You don’t give up your gun. Period. Which left him with two choices. Toss the gun, use that off-balance moment when Jeff reached down for it to leap at him; or crouch a little like he was cooperating, but slide the gun back toward Jack, then surge up and hit the kid. Jack was a good shot by his own admission, and if he was fast, he might be able to use the moment to get off a shot. Then again, Jack had put away a lot of booze, and his reaction time had to be down near zero.

‘The gun, Mr Pullman.’

Marty looked at the kid who’d worked by his side for the past three days, the kid who had cried at Morey’s funeral after he’d shot him in the head. ‘I can’t do that, son.’

‘I understand and respect that, sir.’ Jeff said, but he steadied his aim and his finger tightened on the trigger. ‘But if don’t give up your weapon I’m going to have to shoot you.’

‘You’re going to shoot me whether I make it easy for you or not,’ said Marty.

‘No, Mr Pullman, I am not. I didn’t even know you were out here until I walked in the door. I have no argument with you, and I don’t want to shoot you. But I will if I have to.’

‘So you were in the loft at Brainerd, right?’ Jack said conversationally from the sofa. Marty heard the gurgle of Jack filling his glass from the bottle.

Jack, what the hell are you doing? But Jeff’s eyes had flickered, just a little. Jack had taken him by surprise, just as he did everyone.

‘Excuse me?’ Jeff asked, his eyes still hard on Marty, his finger still tight on the trigger.

‘Brainerd. The fishing lodge. You were in the loft, you saw what happened, you saw us. So that guy behind the counter, what was he? Your dad?’

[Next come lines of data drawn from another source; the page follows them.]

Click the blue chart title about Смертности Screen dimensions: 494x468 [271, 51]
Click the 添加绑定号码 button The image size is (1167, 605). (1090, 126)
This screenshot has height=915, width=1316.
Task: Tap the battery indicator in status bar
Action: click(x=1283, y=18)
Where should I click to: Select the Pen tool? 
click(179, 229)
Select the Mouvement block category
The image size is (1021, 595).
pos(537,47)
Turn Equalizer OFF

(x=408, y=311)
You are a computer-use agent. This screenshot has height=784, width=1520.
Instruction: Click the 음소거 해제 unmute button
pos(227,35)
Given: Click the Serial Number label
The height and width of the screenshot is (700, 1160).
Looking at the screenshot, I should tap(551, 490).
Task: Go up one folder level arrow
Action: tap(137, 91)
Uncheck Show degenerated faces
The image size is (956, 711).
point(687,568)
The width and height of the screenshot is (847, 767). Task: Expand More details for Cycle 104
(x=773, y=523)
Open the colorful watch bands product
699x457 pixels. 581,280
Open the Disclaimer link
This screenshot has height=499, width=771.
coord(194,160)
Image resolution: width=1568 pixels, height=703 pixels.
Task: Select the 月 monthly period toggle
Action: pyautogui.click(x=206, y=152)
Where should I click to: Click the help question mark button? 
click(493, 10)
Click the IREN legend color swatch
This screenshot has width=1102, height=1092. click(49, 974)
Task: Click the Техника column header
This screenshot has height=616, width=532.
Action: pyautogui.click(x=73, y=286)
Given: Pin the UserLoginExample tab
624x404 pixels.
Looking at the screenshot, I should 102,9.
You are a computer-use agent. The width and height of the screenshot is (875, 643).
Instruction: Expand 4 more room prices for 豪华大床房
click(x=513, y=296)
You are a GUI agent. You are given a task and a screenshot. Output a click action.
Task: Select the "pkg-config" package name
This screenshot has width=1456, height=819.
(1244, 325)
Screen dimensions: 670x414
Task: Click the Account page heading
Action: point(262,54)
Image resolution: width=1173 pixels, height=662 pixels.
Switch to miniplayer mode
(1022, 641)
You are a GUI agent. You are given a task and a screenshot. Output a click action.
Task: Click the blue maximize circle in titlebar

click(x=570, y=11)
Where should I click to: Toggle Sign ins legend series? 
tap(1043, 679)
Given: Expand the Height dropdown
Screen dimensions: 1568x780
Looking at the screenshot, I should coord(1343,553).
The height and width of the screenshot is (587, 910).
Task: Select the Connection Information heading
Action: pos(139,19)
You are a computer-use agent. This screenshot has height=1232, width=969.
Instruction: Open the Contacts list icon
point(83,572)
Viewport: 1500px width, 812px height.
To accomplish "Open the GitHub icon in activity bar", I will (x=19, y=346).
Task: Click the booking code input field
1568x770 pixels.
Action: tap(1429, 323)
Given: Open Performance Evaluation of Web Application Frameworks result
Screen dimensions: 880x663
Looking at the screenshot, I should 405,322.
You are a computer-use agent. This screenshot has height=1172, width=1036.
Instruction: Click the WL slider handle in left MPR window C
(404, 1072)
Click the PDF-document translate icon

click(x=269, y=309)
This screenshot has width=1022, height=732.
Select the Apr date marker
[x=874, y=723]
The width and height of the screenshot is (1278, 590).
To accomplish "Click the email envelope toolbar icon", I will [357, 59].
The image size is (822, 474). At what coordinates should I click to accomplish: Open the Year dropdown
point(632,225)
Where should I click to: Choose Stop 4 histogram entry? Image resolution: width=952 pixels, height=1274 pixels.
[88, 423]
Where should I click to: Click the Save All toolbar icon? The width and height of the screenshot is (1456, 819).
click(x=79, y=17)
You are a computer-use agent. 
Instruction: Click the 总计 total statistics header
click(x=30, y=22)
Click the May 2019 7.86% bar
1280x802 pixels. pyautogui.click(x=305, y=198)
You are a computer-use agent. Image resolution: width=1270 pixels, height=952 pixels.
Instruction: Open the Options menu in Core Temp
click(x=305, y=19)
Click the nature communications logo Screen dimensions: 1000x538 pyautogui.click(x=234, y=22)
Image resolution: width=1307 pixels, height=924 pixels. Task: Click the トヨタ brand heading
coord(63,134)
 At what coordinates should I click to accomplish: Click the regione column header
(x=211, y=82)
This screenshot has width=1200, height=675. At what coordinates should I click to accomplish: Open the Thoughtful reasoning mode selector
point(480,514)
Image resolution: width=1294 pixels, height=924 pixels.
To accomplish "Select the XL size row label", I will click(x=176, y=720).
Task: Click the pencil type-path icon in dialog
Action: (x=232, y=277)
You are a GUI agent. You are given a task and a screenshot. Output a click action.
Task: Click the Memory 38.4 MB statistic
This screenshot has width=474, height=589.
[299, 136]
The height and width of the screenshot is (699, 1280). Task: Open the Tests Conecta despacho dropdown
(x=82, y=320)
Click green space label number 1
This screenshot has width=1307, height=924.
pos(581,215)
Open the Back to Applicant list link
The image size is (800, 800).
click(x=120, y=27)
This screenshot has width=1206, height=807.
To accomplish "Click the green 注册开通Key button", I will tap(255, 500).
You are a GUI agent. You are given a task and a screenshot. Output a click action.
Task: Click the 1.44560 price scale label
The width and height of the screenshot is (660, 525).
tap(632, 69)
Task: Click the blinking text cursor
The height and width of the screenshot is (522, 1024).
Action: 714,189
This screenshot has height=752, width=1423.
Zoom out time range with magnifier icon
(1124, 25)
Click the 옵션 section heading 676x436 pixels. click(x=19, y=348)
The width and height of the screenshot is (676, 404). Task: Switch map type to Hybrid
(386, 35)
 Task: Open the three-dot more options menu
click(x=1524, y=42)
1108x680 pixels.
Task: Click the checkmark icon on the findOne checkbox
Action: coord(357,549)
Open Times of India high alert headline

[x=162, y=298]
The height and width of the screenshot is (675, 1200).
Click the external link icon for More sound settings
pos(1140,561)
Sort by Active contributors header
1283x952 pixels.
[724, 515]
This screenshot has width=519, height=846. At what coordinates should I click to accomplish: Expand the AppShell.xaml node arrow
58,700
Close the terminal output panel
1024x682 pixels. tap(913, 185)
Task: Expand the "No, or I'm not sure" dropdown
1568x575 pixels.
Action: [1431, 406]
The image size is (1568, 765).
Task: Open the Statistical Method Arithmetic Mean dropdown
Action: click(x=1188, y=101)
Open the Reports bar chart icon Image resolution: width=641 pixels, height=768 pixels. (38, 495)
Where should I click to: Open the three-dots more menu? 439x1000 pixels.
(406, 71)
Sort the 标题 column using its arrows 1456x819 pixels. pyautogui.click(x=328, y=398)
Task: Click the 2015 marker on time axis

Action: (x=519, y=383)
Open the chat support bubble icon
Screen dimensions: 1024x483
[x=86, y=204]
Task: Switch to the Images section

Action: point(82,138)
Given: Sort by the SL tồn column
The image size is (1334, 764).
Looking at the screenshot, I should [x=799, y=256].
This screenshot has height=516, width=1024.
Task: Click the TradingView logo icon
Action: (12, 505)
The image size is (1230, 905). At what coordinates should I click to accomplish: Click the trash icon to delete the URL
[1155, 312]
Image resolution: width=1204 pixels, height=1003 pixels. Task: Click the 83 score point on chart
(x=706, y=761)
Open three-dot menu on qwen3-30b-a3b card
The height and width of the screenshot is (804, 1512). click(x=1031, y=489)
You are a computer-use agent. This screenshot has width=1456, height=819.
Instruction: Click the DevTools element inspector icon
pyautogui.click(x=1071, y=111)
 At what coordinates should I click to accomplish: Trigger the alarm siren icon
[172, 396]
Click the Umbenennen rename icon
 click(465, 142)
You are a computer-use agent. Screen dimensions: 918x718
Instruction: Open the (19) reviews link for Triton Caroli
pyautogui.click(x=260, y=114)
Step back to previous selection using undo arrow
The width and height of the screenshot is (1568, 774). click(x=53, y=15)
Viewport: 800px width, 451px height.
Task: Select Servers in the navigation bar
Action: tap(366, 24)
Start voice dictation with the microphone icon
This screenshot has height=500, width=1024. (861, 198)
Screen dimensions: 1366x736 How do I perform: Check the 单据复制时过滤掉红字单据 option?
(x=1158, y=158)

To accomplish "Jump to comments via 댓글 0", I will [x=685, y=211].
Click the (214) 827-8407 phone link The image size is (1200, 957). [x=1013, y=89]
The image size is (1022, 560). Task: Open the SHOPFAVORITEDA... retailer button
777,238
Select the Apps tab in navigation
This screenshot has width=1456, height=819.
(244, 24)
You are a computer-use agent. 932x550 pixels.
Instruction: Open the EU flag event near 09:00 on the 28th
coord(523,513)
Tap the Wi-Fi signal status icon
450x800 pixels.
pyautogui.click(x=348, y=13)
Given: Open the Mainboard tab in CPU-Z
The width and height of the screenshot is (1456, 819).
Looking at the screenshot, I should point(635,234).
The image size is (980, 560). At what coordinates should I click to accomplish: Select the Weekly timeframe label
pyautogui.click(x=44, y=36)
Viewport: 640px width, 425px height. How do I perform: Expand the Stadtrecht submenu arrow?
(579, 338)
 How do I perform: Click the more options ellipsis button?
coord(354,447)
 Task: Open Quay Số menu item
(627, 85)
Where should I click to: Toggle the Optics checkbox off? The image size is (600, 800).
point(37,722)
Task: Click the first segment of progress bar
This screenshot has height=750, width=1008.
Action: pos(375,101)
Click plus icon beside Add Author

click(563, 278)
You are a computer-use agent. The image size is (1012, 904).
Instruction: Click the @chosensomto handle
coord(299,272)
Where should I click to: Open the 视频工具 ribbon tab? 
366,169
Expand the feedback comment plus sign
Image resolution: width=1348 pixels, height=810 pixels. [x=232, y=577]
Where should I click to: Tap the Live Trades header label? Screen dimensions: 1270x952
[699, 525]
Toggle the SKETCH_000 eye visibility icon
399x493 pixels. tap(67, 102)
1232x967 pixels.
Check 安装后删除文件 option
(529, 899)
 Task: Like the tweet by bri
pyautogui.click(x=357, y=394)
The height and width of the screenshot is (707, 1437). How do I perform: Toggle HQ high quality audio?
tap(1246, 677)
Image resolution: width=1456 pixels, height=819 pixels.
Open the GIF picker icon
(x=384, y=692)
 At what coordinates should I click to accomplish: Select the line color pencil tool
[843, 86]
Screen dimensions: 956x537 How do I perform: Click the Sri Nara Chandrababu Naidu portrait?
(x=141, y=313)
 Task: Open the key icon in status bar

Jeff’s eyes darted briefly to Jack, and Marty tensed, feeling the first surge of hope he’d felt since Jeff had pulled the gun from beneath his slicker.

Keep talking, Jack, he sent him a mental message that was absolutely unnecessary, because talking was what Jack did for a living. Distraction, persuasion, bullshitting – those were the lawyer’s forte, and now Jack was doing what he’d been trained to do. But Jesus, it was still an act of courage. He turned a little sideways, looked at Jack out of the corner of his eye. Thirty seconds ago he’d been hanging on to sobriety with his fingernails; now he was waving his glass, playing the part of a sloppy drunk.

‘Kind of old to be your dad, come to think of it. Grandfather?’

‘He was my father,’ Jeff said stonily. ‘Mr Pullman, slide your weapon over right now or…’

‘Shit. Must have been hell growing up with a Nazi for a father. Christ, I thought I had it bad. Kid, you got my sympathy.’

The 9-mm shuddered slightly in Jeff’s hand, and color started to bleed up from his neck into his face.

Too fast, Marty thought, jumping in. ‘If you saw everything that happened in Brainerd, Jeff, you know that Jack didn’t shoot your father.’

Jeff’s smile was absolutely humorless. ‘You expected him to tell you anything different? I came out of my room when I heard the shots. Jack was holding the gun.’

‘He didn’t pull the trigger, Jeff,’ Marty insisted. ‘The others shot your father. They tried to get Jack to shoot him after he was dead, but he wouldn’t. He couldn’t.’

Jeff narrowed his eyes at Marty. ‘He was there.’

‘You bet your bonnet I was there,’ Jack slurred from the sofa; ‘and you wanna know why? ’Cause my dad was trying to get me to finish his business, just like your dad got you to finish his. I’m telling you, kid, we got a lot in common…’

‘Please be quiet, Mr Gilbert.’

‘… but what I really want to know is just how the fuck did you find us?’

Jeff was still focused on Marty, still in control, but Jack was unnerving him a little bit, momentarily diverting his attention from the.357 Marty still held at his side. Marty started to move his finger ever so slightly toward the safety.

‘Your father was foolish enough to drive his own car. I saw the plate, cozied up to the sheriff, waited until he signed onto the DMV for a license check on some speeder, and ran the numbers. Once I found your father and got a job here, all I had to do was wait for the other two to show up. Child’s play.’